(Collected data)
========

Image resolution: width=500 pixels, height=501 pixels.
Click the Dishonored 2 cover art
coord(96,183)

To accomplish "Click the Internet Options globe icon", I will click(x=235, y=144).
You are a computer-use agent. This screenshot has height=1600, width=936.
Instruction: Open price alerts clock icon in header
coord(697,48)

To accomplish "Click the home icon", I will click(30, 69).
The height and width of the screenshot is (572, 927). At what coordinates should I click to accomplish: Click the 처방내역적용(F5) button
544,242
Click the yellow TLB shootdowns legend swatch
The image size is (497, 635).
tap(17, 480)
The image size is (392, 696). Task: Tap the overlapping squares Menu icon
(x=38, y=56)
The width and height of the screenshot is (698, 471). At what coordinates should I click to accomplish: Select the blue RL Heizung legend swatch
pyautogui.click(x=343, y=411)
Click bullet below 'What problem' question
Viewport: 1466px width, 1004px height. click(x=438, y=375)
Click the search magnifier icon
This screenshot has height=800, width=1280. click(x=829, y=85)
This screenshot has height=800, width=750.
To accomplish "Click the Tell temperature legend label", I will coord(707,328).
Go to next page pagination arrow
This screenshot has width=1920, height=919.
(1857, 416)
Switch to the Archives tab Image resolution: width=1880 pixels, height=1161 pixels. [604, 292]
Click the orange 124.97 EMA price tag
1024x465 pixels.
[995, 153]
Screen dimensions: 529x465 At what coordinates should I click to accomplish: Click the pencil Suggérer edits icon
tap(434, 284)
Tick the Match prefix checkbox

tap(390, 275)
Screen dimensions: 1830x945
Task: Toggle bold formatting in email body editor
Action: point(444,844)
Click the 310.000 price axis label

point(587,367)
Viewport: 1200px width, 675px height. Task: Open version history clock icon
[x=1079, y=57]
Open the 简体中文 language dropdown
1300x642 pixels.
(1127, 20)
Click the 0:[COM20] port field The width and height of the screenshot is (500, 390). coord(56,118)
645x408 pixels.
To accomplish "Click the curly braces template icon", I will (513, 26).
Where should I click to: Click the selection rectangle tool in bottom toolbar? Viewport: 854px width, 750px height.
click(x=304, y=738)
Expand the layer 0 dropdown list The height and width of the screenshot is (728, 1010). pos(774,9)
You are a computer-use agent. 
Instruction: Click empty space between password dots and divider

========

AIM OF THE EXERCISE: Search the records for lines holding the word "computer", then copy each line you find.

REPLY TO THE EXERCISE:
You are a computer-use agent. This screenshot has height=1600, width=936.
You are a computer-use agent. 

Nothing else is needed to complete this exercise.